Es geht um die Optimierung regionaler Ressourcen, also um regionale Produkte und regionale kulinarische Traditionen. Solche Optimierungen können auf unterschiedlichen Ebenen ablaufen. Sie können zum Beispiel daraus bestehen, exzellente Produkte einzusetzen und auf exzellente Zubereitungen zu achten, die höchsten handwerklichen Standards entsprechen. Sie können aber auch darüber hinaus gehen und versuchen, ein Maximum an Finesse zu erreichen. Dazu ist es zum Beispiel notwendig, sich Gedanken über den Grad der Verfeinerung zu machen. Sollen Huhn und Petersilie und Bratkartoffel deutlich erkennbar bleiben, oder ist es besser, ein hochfeines Geschmacksbild zu entwickeln, in dem die Ausgangsaromen nur noch wie ein Hauch zu erahnen sind? Soll vielleicht demonstriert werden, wie fein man mit den traditionellen Aromen arbeiten kann und daß sich unsere traditionellen Rezepturen – wie in anderen Ländern auch – selbstverständlich für Verfeinerungen auch auf höchstem Küchenniveau eignen?
In jedem Falle geht es darum, wie konkret oder wie abstrakt das Gericht am Ende ausfällt. Sind die Bezüge zum traditionellen Geschmack sehr deutlich, ist das Gericht eher auf der konkreten Seite.
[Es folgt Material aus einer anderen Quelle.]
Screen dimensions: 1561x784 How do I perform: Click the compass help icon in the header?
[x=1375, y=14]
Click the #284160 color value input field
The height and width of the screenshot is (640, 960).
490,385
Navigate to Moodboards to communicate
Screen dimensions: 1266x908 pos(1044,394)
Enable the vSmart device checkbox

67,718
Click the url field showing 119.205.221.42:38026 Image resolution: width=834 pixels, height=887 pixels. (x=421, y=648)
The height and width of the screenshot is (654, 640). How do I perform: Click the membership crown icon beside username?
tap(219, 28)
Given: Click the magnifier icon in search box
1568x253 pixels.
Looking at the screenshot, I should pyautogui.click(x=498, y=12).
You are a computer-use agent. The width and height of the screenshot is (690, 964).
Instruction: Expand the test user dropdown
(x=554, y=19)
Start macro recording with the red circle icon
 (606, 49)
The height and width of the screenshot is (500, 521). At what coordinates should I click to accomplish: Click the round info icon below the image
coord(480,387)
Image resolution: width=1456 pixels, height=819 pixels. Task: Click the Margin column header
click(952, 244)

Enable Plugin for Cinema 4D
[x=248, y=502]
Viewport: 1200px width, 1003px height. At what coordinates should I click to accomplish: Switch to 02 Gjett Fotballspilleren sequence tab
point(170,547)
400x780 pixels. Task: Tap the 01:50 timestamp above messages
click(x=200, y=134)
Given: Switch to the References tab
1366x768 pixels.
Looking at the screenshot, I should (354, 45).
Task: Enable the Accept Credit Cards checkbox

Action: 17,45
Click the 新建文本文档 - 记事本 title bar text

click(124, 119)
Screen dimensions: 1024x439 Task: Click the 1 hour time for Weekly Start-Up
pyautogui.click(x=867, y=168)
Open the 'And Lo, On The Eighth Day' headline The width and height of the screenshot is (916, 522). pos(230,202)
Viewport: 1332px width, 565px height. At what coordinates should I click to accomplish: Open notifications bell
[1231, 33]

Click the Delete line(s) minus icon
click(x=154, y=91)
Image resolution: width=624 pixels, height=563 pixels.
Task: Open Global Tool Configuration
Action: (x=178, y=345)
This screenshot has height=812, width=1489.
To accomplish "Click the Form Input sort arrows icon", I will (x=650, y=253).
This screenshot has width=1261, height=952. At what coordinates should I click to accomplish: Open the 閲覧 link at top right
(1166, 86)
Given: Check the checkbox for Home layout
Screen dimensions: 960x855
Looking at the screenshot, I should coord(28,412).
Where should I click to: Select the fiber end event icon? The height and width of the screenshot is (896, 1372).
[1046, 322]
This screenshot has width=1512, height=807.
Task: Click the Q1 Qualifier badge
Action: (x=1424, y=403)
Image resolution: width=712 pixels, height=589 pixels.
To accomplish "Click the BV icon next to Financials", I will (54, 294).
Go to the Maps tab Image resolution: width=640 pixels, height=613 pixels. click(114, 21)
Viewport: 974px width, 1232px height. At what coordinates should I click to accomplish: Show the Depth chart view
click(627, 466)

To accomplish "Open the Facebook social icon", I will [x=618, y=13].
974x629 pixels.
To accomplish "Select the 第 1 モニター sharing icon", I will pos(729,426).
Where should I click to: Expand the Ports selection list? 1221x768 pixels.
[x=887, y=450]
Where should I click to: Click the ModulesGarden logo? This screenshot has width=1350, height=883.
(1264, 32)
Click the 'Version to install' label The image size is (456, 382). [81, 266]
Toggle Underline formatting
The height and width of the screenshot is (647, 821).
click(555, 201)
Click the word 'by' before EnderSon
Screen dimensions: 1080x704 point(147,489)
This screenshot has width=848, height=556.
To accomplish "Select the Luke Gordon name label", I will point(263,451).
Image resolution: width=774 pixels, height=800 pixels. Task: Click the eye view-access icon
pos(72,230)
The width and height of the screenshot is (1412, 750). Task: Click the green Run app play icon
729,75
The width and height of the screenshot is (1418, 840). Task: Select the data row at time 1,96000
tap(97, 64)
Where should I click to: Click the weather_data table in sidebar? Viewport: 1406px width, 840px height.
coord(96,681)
Ist es nur noch ein Hauch von Huhn und Bratkartoffel, ist man eher auf der abstrakten Seite. Es geht bei diesen beiden Polen immer um die Intensität des assoziativen Kontextes, also um das, was sich beim Esser an Assoziationen, an Erinnerungen, an Verschaltungen im Kopf beim Essen eines solchen Gerichtes einstellt. Das sollte man nutzen, weil es Gast und Köche näher zusammenbringt.
Jan Hartwig kennt diese Zusammenhänge und schafft hervorragende Lösungen. Natürlich sitzt man vor diesem Teller und möchte eigentlich Berge davon essen, weil alles so wunderbar schmeckt und man gleichzeitig das Gefühl hat, ganz nahe an den eigenen Vorerfahrungen zu sein. Der Hendlsalat ist beeindruckend, weil er zeigt, wie tief man in die Materie eindringen kann und wie viele Mittel es – gerade im sensorischen Bereich – heute für die besten Köche gibt, solche Meisterwerke zu kreieren.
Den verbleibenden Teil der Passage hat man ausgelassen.